Nevertheless, the hopes of a tax reform have kept the markets buoyed. How much can these tax cuts add to the markets and what is the risk if the reforms are watered down or just don’t see the light of the day?

Analysts expectations for the S&P 500

The S&P 500 is expected to end 2017 with earnings of $131 per share, increasing about 10% over 2016. For 2018, analysts expect the S&P 500 companies to collectively earn $145.2 per share.

However, there are differing views on whether these figures include the benefits accrued from the tax cuts or not. If the tax benefits are incorporated, then to what extent.

The most bullish analyst on the street, Morgan Stanley’s chief U.S. equity strategist, Mike Wilson, believes that about $9 of $145.2 in the earnings projection is based on the benefits arising out of a tax cut. On the other hand, the most bearish analyst, Weeden & Co.’s Mike Purves, believes that $14 per share is from the tax cuts.

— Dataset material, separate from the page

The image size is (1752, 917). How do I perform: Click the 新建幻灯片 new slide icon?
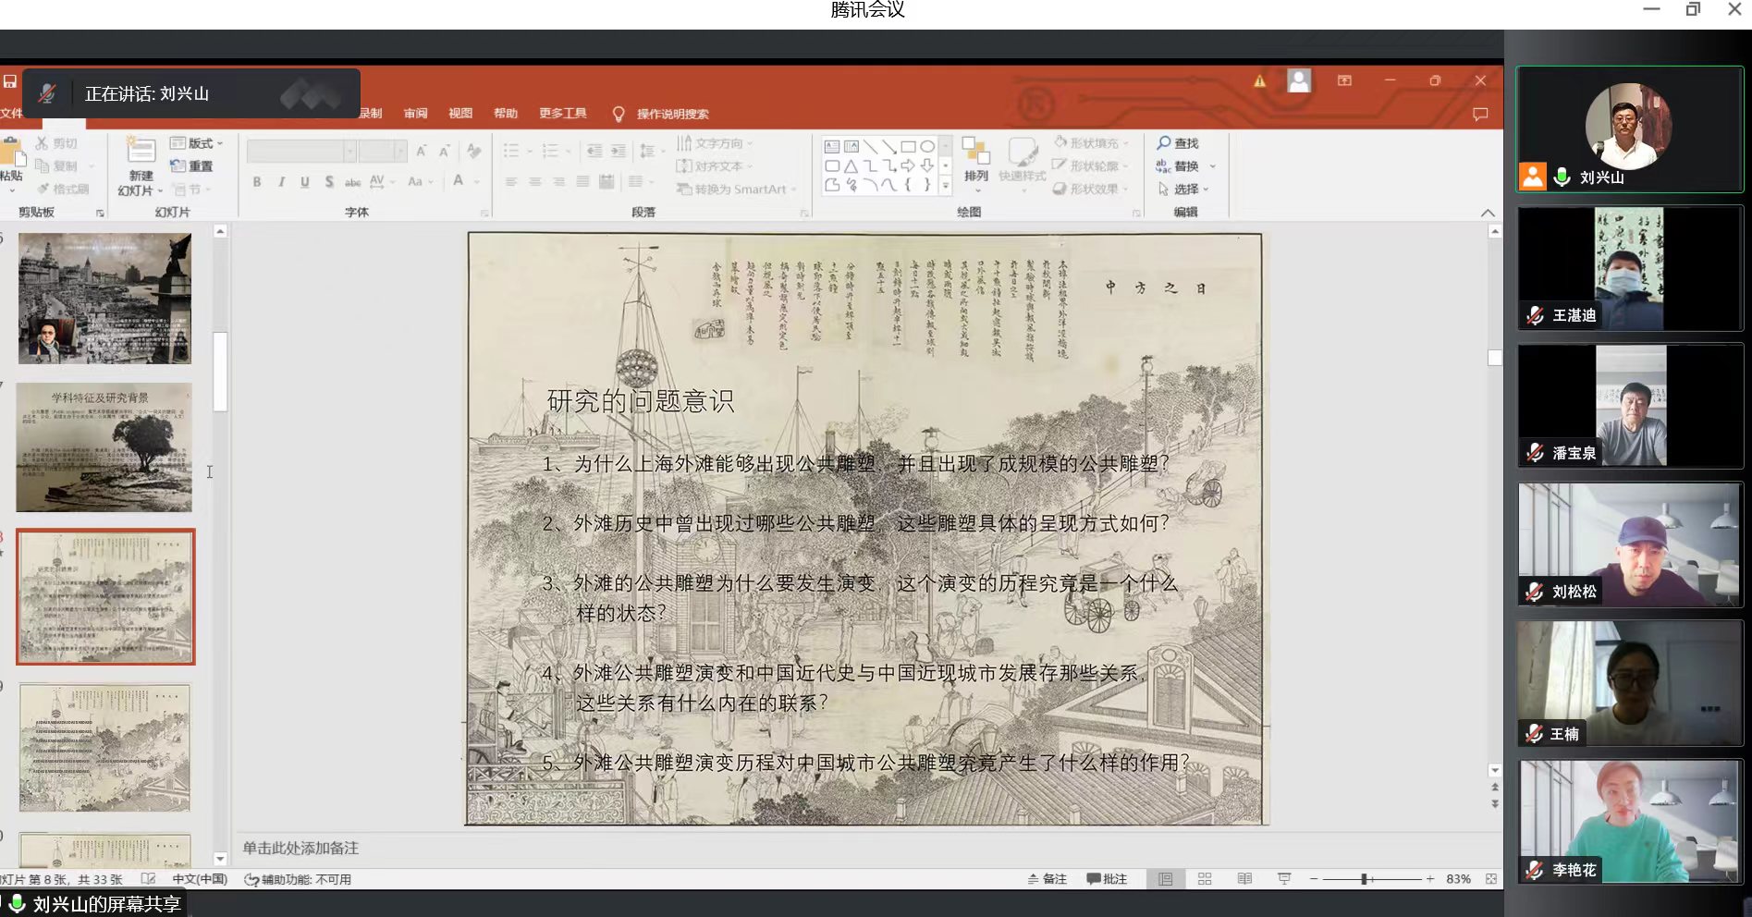coord(141,151)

Let’s take a bullish scenario.

Analysts expect the annual per-share earnings to increase by $15 if the corporate taxes are cut from 35% to 20%.

However, Wilson has only accounted for $9 in benefits from the tax cuts. Therefore, we will have to add another $6, which gives us a figure of $151.2.

So, in the most bullish scenario, at 2580, the S&P 500 is trading at a forward p/e of 17 times.

Factset data shows that the 5-year average and 10-year average forward earnings P/E ratio of the S&P 500 is 15.6 and 14.1 respectively. Therefore, even with the most optimistic scenario of earnings built in, the S&P 500 is currently trading above its past averages.

However, just because its current valuations are above the historical averages will not cause a correction in the markets. But, can a failure to pass the tax cuts start a fall?

What if the tax cuts don’t see the light of the day or are diluted in their effect

Again, we shall consider the most bullish scenario. If the Republicans fail to pass the tax reforms, then the earnings projection for next year will fall by $9, to $136.2. At that level of earnings, the S&P 500 is currently trading at a P/E of $18.9, which starts to look pricey.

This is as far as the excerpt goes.